# Solid Walls - More Costly, but FAR More Durable



## A Guy In Town (Sep 5, 2016)

*Scared kids can do a LOT of damage.* I know things aren't cheap today, but a 2x3 or 2x4 frame with a solid panel in the center is the only way to go. Metal brackets can be put at both ends to link the panels together and change the angles from one panel to the next. Storage is a problem, of course. A four foot wall that is seven (?) feet tall made from 2x4s takes up a minimum of 175 square inches of floor space. (50" x 3.5")

One way to reduce storage space is to frame 1/2 of the walls to nest INSIDE of the frames of the other half. in that way, you lay down one 4x8 panel. Then rest the smaller panel inside of it so its frame rests on the fill panel of the frame below. Then a larger panel over that, and then a smaller one, etc.

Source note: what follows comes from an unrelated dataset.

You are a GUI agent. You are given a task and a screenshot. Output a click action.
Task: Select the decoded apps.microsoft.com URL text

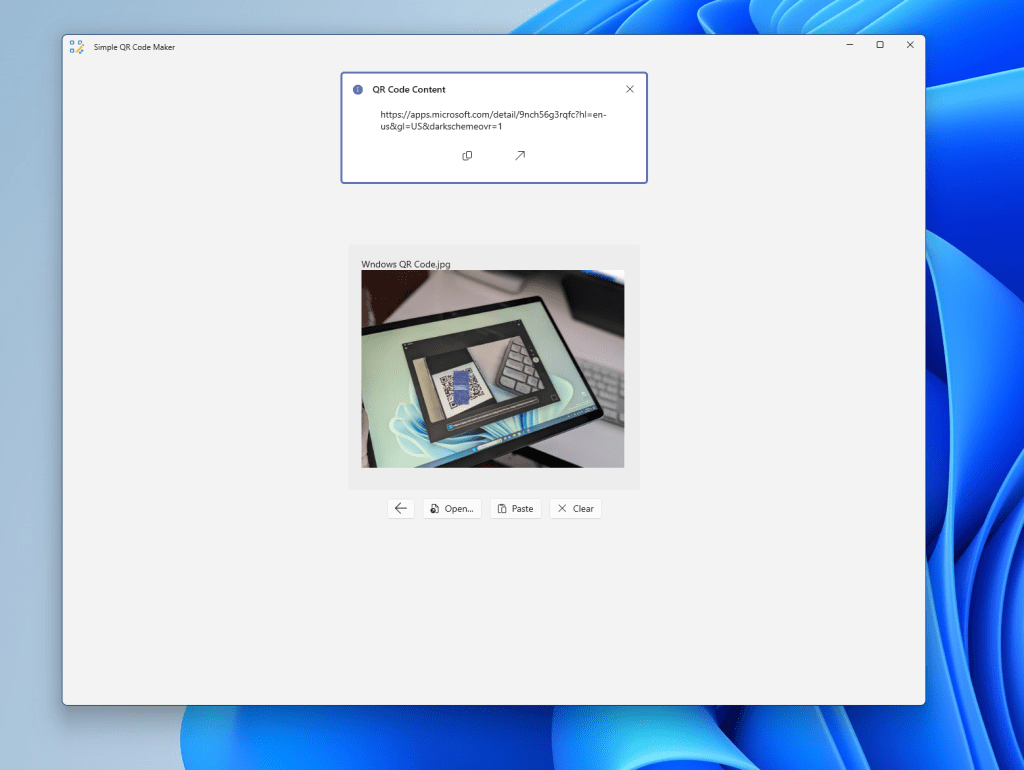click(493, 121)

Here is a simple illustration of two walls, a taller wider wall and a shorter narrower wall, each with mating braces that bolt together with 3/8" bolts and nuts. Mount all brackets the same distance apart. RAISE the brackets on the left side of the wall by the thickness of the metal you use for the brackets, so that all wall panels rest flat on the floor, and the brackets overlap each other, right to left.

These walls can be use all year long, for craft fairs, trade shows, flea markets, etc. YES, they are a bit pricy. But you only build them ONCE. They can be painted, and you can drill holes to mount props or products. Use 1/4 peg board as the center panels for ultimate flexibility.























Joe


----------



## DingoMcPhee (Sep 12, 2021)

Peg board, that's brilliant.


----------